Requirements:
Please carry on the essay about the biggest mistake from the end of its last paragraph, keeping the same voice.

Quoted passage:
■ ■ ■ ■

Week Eight: Amanda Kasper

What was the biggest mistake you think you ever made and how did it change your life?  

I’ve been staring at this prompt for eight weeks, ever since I agreed to become the Friday Voice. And not at any time was I able to grapple with this one in my mind. I look back at my life, and in truth, I can’t classify anything as a mistake; let alone “the biggest mistake.”

It’s not that I haven’t done things wrong, or in ways I don’t look back upon fondly, but in the rear-view mirror, I honestly wouldn’t change one single decision I’ve made. The amount I have learned, grown, changed, and come to accept never would’ve happened without them.

For, there was the time halfway through college in Des Moines,IA, that I applied to a much larger school in a different state to transfer. I was accepted. But I didn’t go. Staying where I was gave me a lot of opportunities I never saw coming – like holding an executive officer position in my sorority, studying abroad, and graduating with both a Bachelor of Arts degree and a Bachelor of Science degree. The decision was hard, but I learned that sometimes staying is better than going; sometimes seeking out opportunities is better than waiting for them to come to you.

■ ■ ■ ■

Available data:

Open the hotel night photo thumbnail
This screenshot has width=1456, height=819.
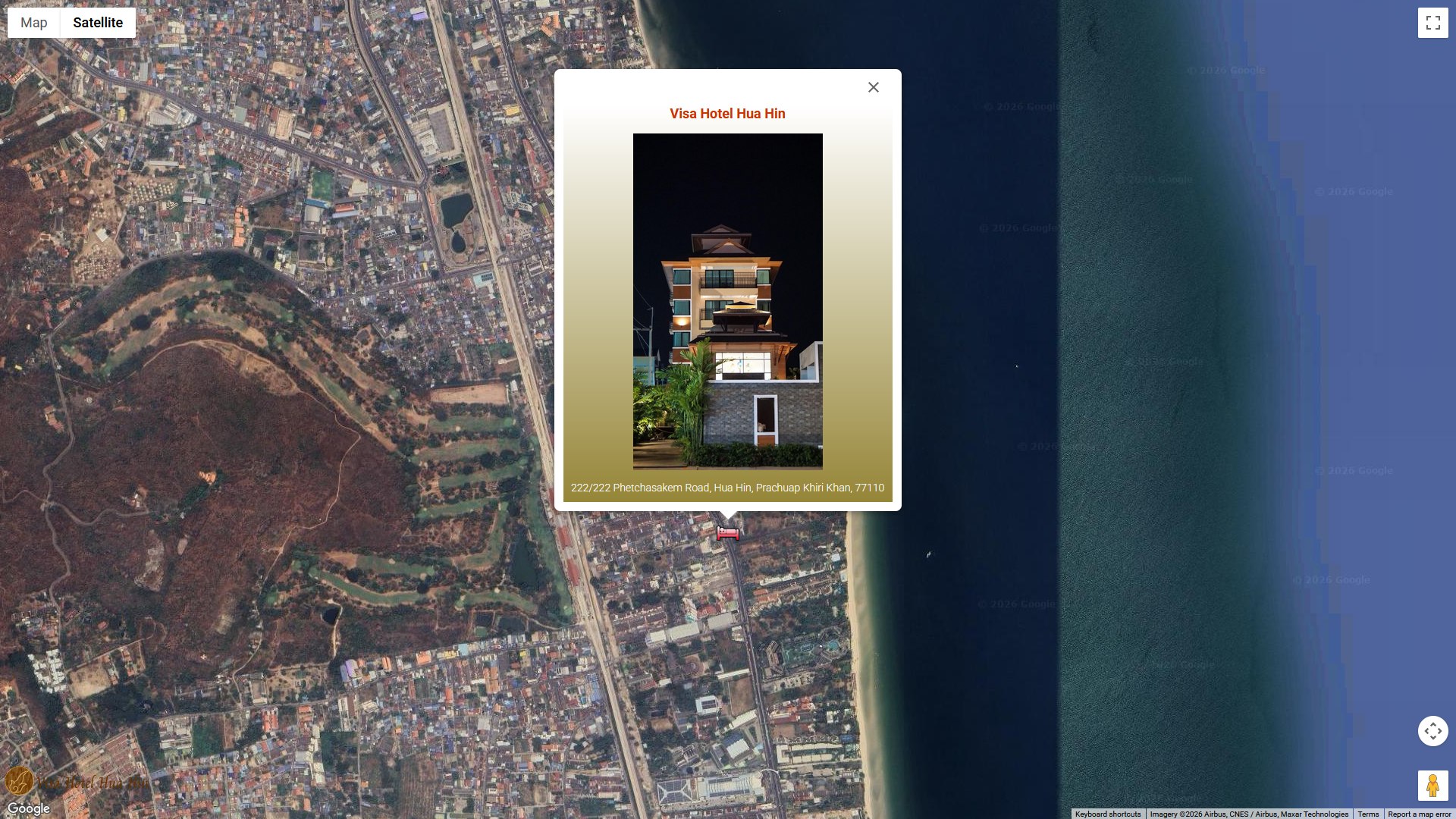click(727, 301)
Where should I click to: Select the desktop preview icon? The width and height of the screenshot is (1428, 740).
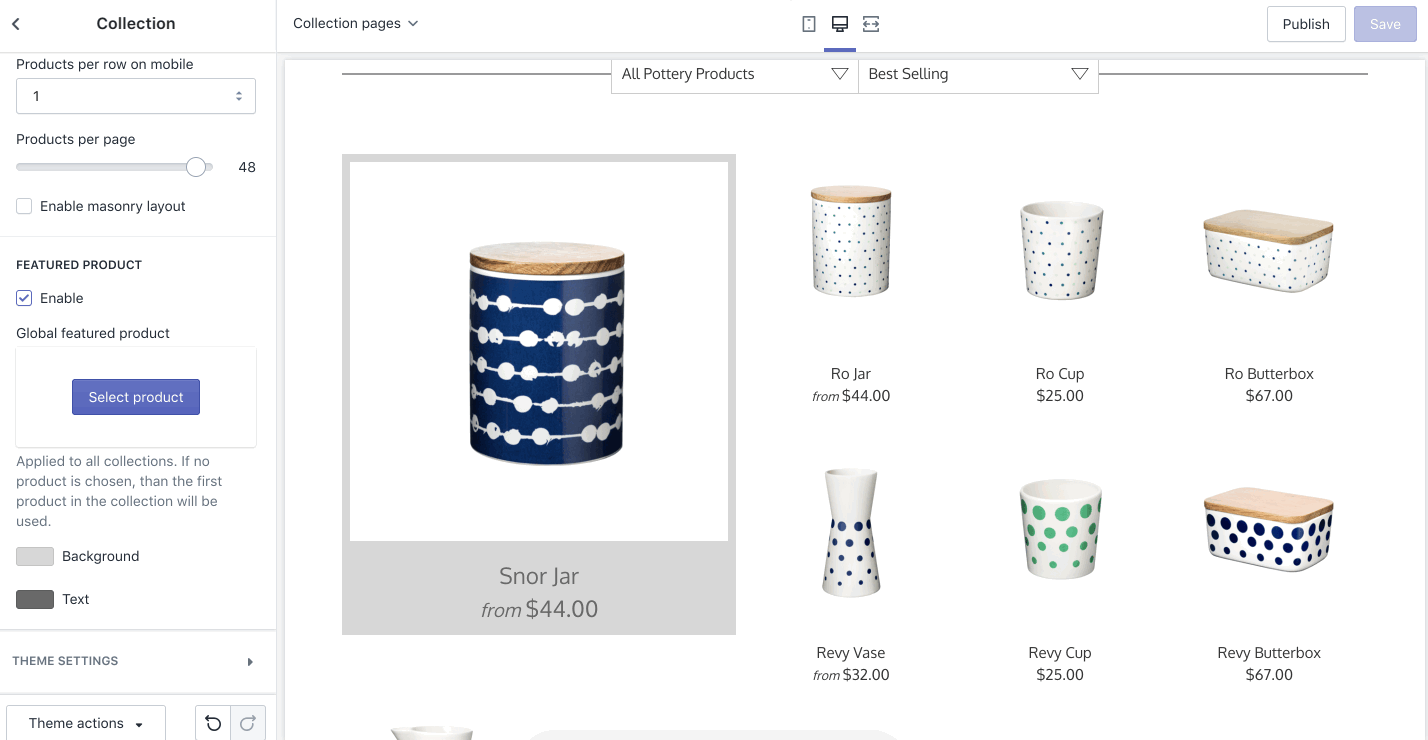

■ ■ ■ ■

Result for this task:
Or, there was the time that I box dyed my hair… and left it in a little too long. Four days later when my parents joined me in the ER when I was again experiencing excruciating abdominal pain, they looked at me and agreed on the first thing in maybe a decade – jet black hair was definitely NOT my thing. The following week, my mom made me an appointment to have the color stripped and to start again. (Note: I have not dyed my hair since then.) This simple “mistake” taught me that nothing is truly permanent – and that there’s always a way to fix things… no matter how hard or overwhelming it may seem at the time.

Shortly before my 20th birthday, I felt like I had to prove something to everyone I knew, and consequently did something really stupid. It was honestly the only dumb thing I’ve ever done (per my own opinion), but it did teach me that nobody is invincible. That life is precious and that when were young, we often never realize the consequences of our actions (or others).

Also, there was my move to Ann Arbor last fall, to start a grad program I wasn’t even sure about… because admission to my first choice program had fallen through by an incredibly narrow margin. Yes, it cost approximately $1700 to move the 260 miles from home and get set up in a new life. No I didn’t love what was there – academically or socially, but if I hadn’t gotten sick again, I would’ve stayed my whole two years. I’m not a quitter. However, saying all that – I absolutely LOVE Northwestern, it’s the right program and structure for me, and I’m actually enjoying graduate school. But, if I hadn’t gone to Michigan, I wouldn’t be where I am now. It’s not that I believe everything happens for a reason, but I do know that without x, there’s no way I would’ve gotten to y.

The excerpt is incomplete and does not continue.